Rifkin and Casey have long been vigorous opponents of the legitimacy of international tribunals to adjudicate crimes committed by American officials. In February, 2007, they wrote an Op-Ed in the Post bitterly criticizing Italian officials for indicting 25 CIA agents who had literally kidnapped a Muslim cleric from Italy and “rendered” him from Milan to Egypt. In that Op-Ed, the Bush-defending duo argued that Italy had no right to prosecute these agents (h/t reader tc):
An Italian court announced this month that it is moving forward with the indictment and trial of 25 CIA agents charged with kidnapping a radical Muslim cleric. These proceedings may well violate international law, but the case serves as a wake-up call to the United States . . . .
[T]he United States must still vigorously resist the prosecution of its indicted agents. . . . [I]t is up to American, not Italian, authorities to determine whether any offense was committed in the capture and rendition of Nasr.
Unfortunately, the effort to prosecute these American agents is only one instance of a growing problem.
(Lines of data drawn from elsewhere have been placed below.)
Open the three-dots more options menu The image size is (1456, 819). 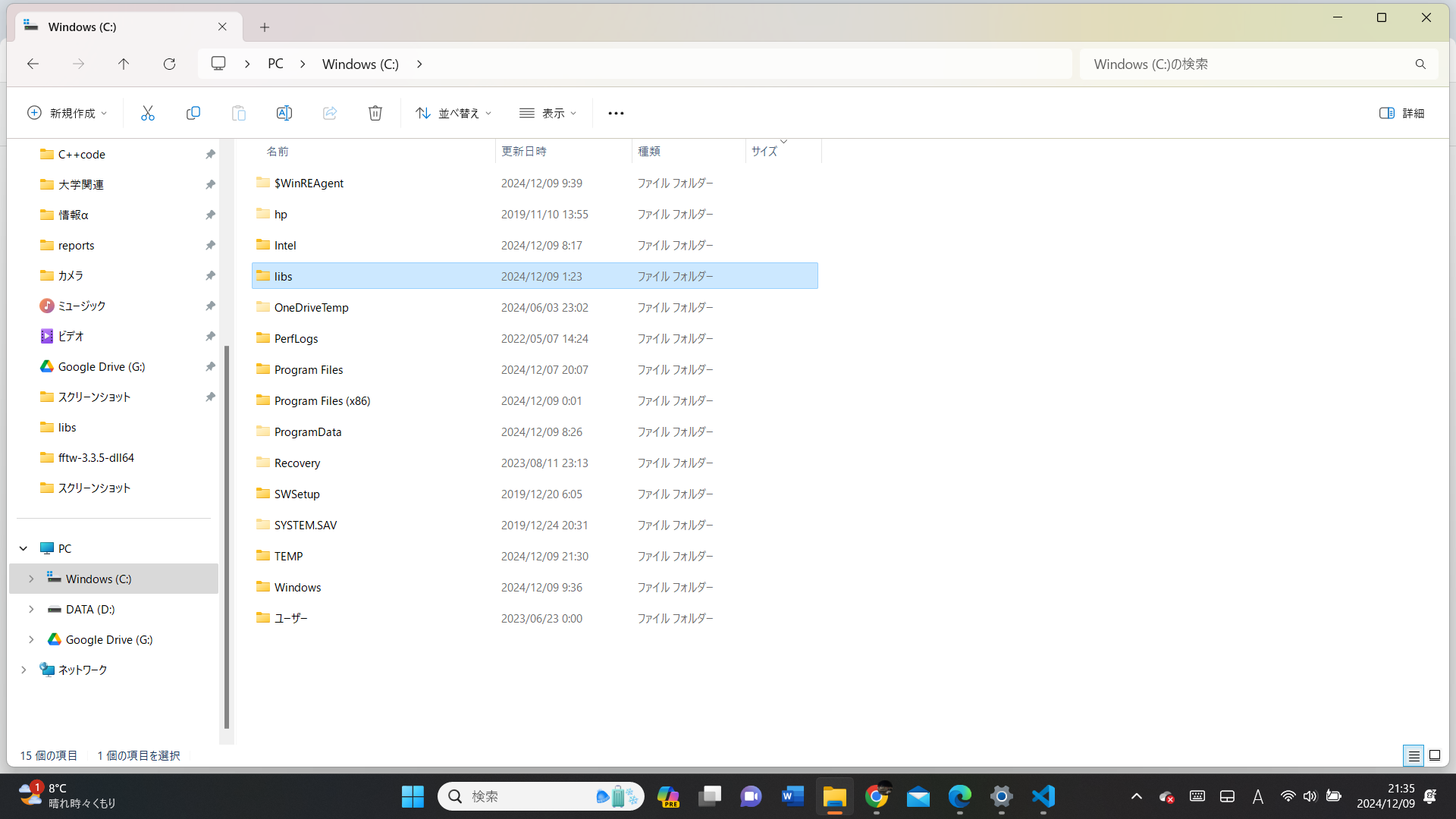(x=616, y=113)
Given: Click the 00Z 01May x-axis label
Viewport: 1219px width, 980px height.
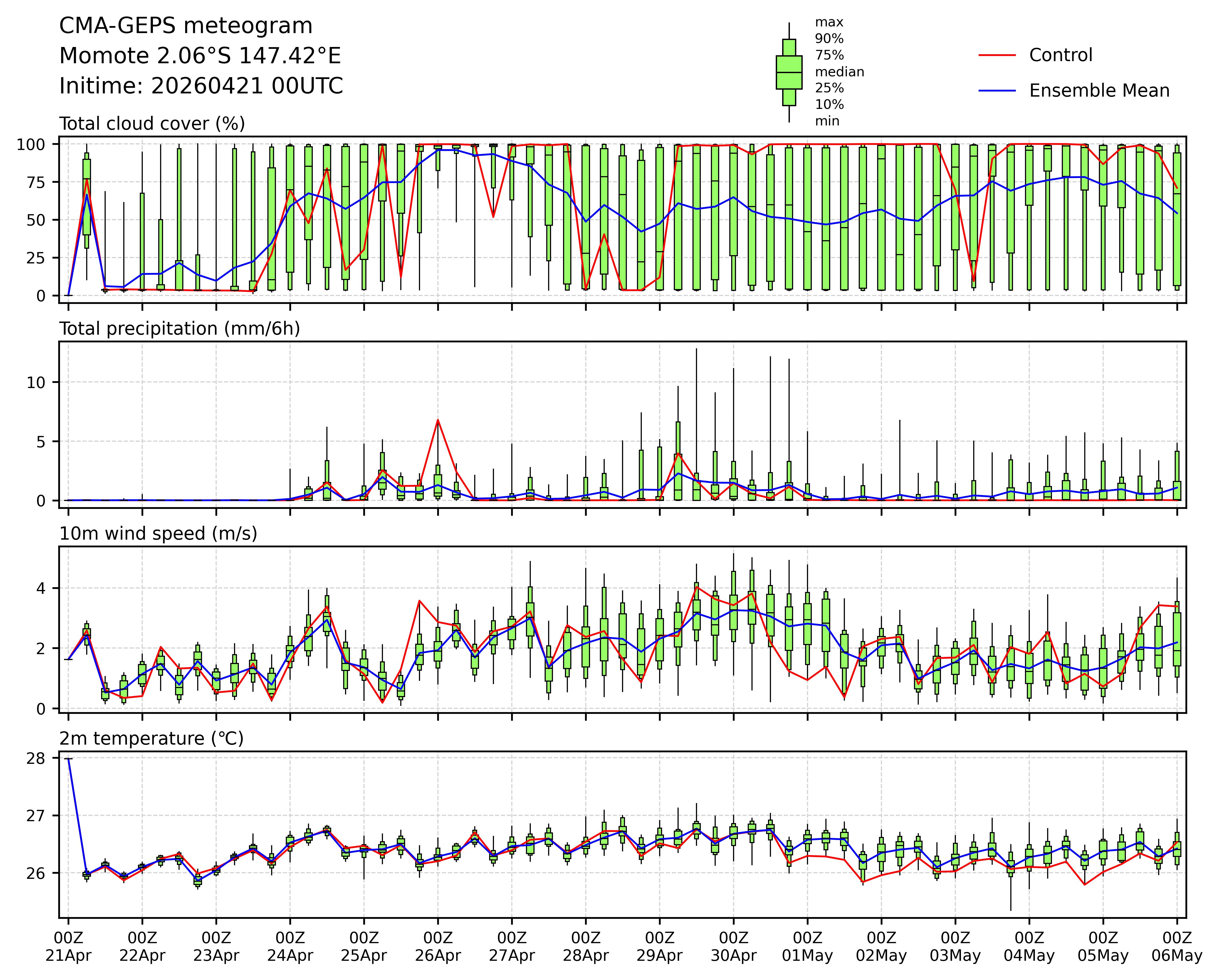Looking at the screenshot, I should pyautogui.click(x=808, y=947).
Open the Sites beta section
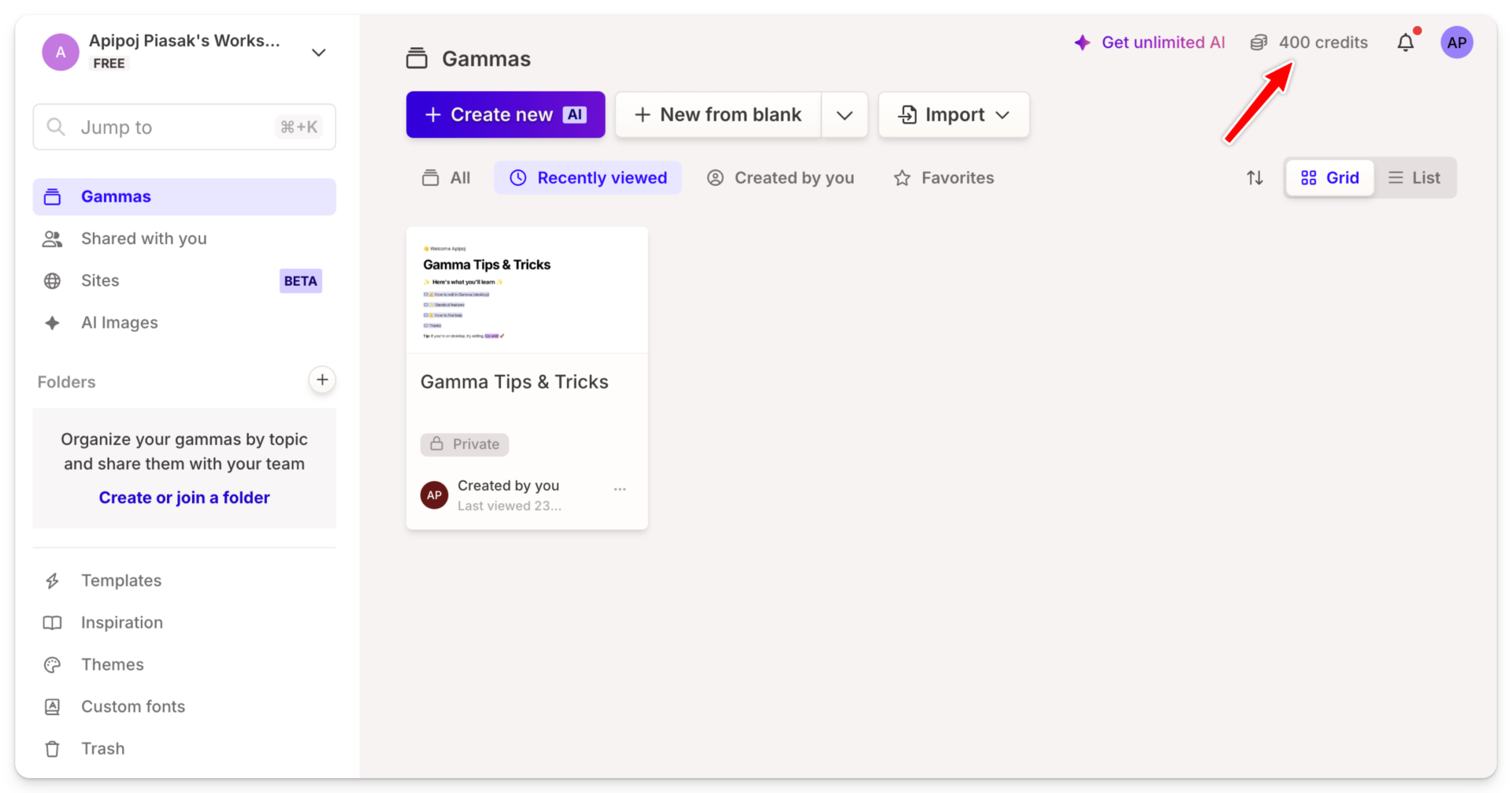 [100, 280]
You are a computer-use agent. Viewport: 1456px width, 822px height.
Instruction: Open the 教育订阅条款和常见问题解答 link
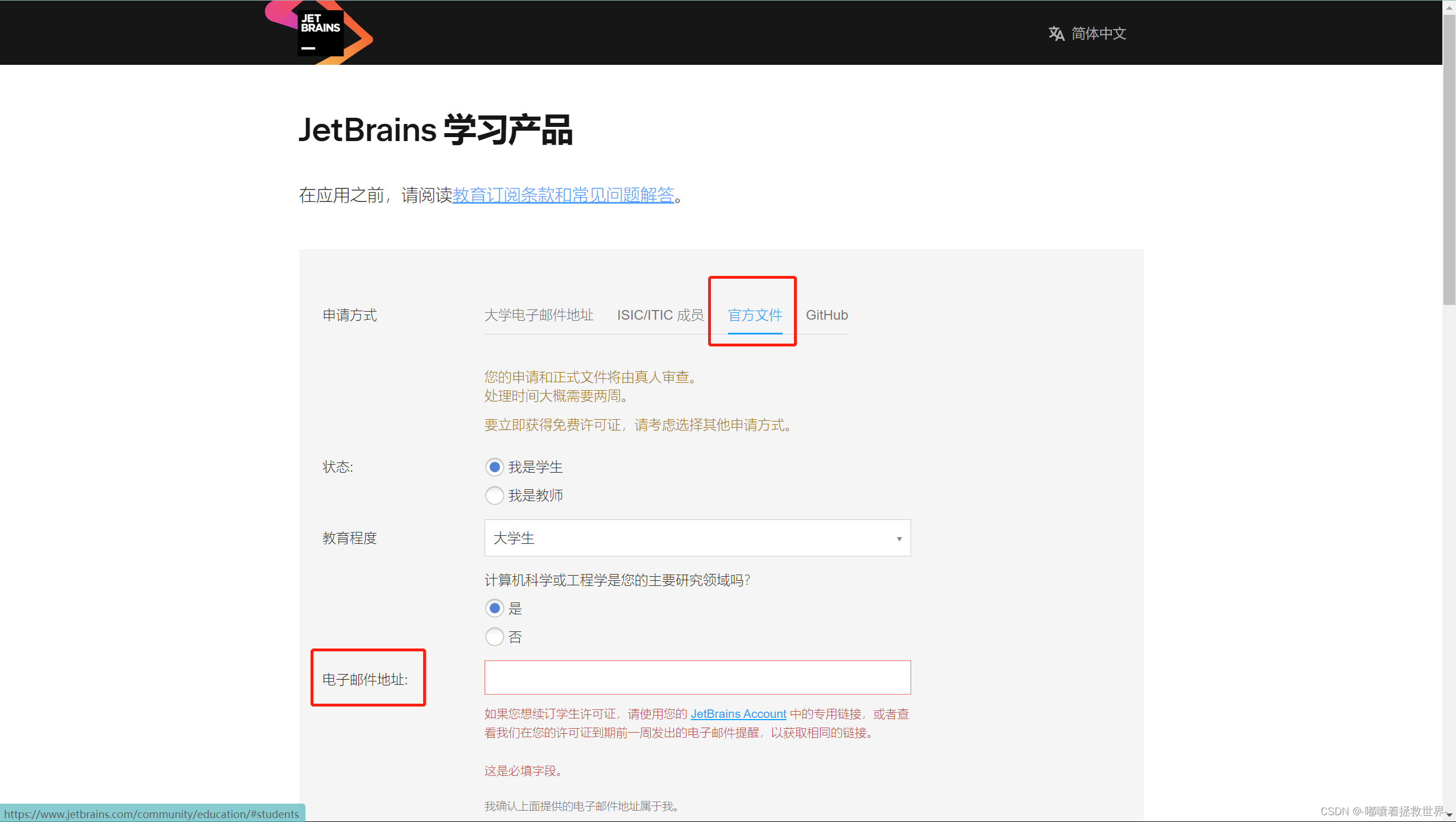(x=562, y=195)
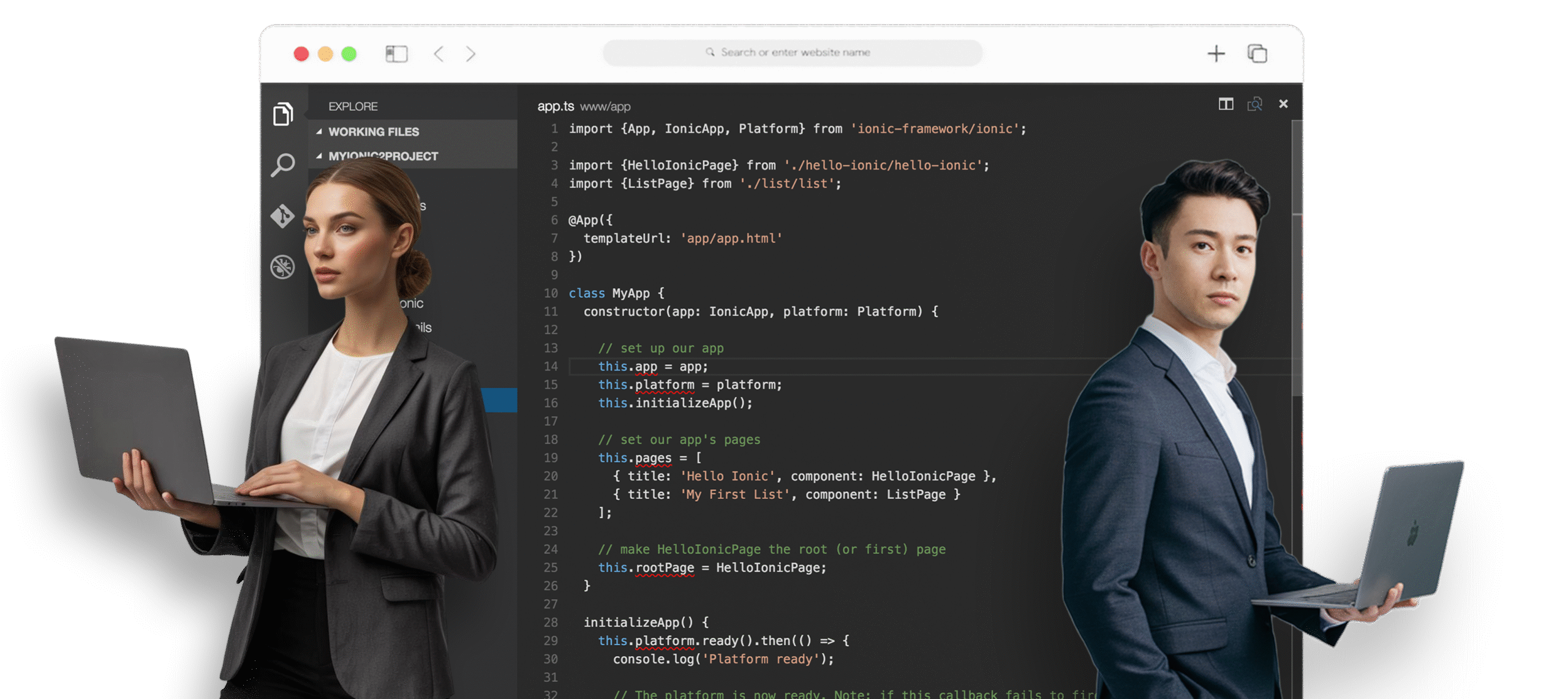Open the Explorer files icon in sidebar
Screen dimensions: 1568x699
(x=283, y=114)
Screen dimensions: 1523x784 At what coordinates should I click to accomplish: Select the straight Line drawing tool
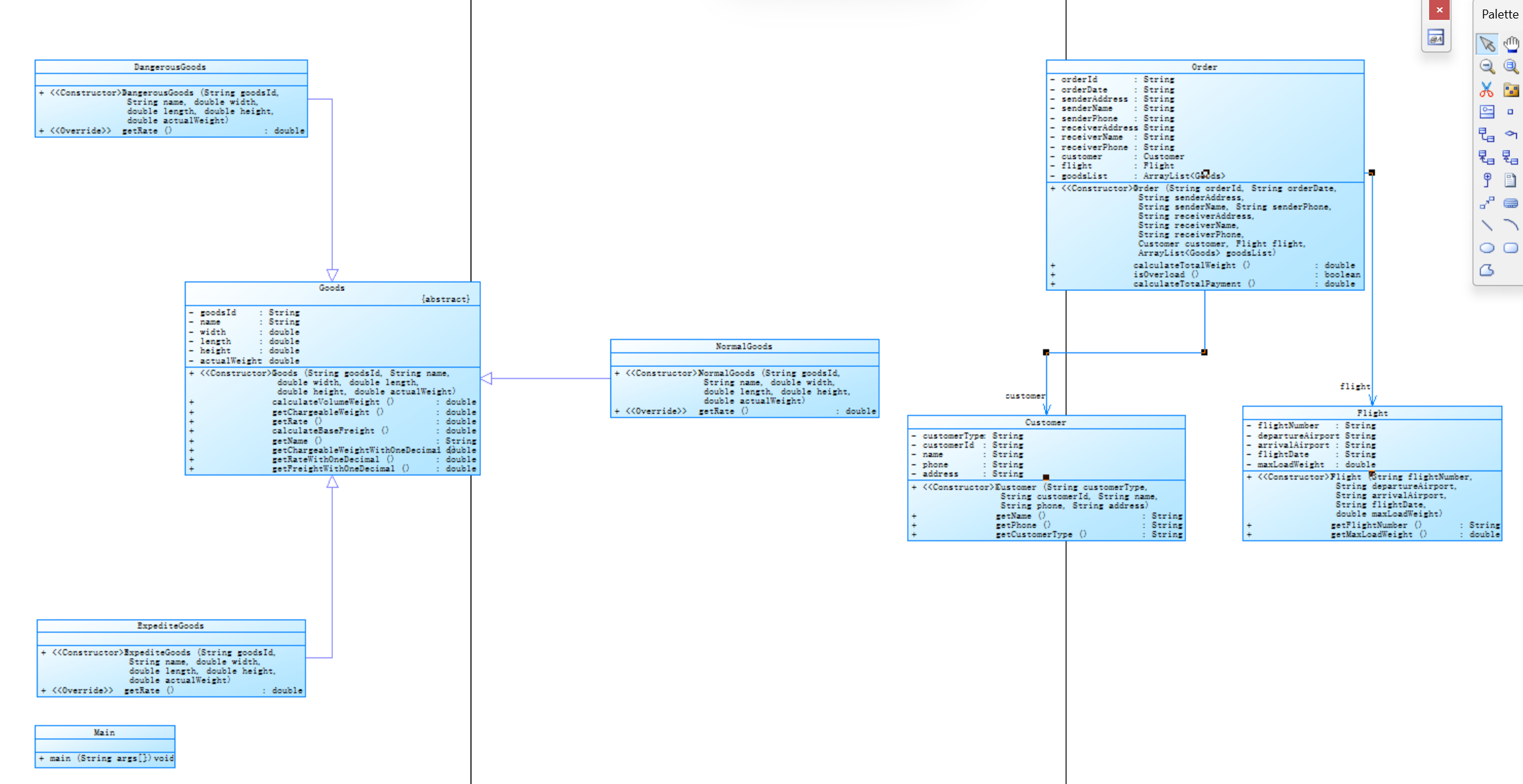point(1487,225)
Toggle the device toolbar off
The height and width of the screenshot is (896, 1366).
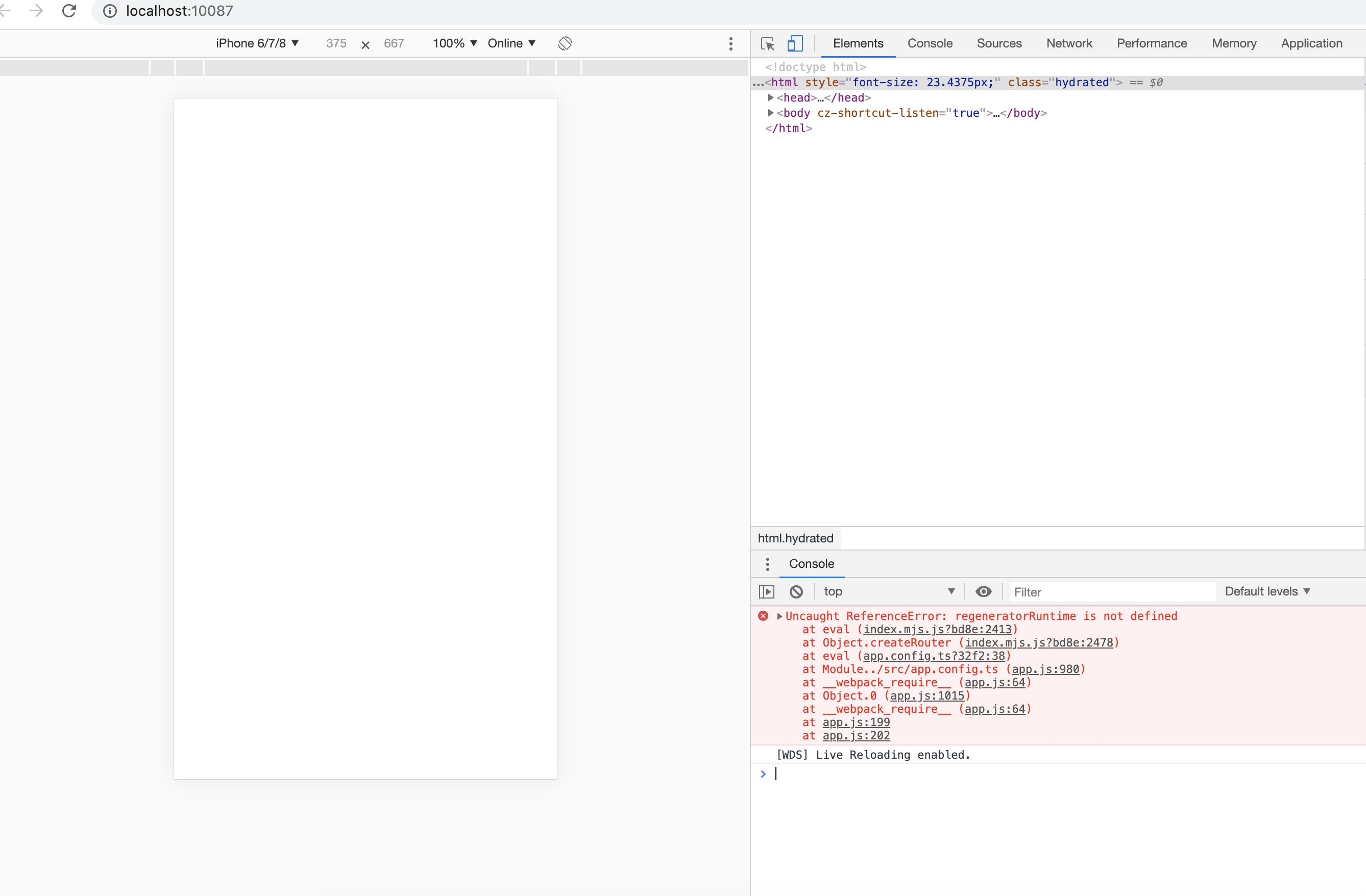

Efforts to use domestic and international legal systems to intimidate U.S. officials are proliferating, especially in Europe.Cases are pending in Germany against other CIA agents and former defense secretary Donald Rumsfeld — all because of controversial aspects of the war on terrorism. These follow Belgium’s misguided effort to pursue “universal jurisdiction” claims for alleged violations of international law, which also resulted in complaints against American officials including Vice President Cheney and former secretary of state Colin Powell. That law was amended, but the overall problem is unlikely to go away. The initiation of judicial proceedings against individual Americans is too attractive a means of striking at the United States — and one often not subject to control by the relevant foreign government.
Accordingly, Congress should make it a crime to initiate or maintain a prosecution against American officials if the proceeding itself otherwise violates accepted international legal norms.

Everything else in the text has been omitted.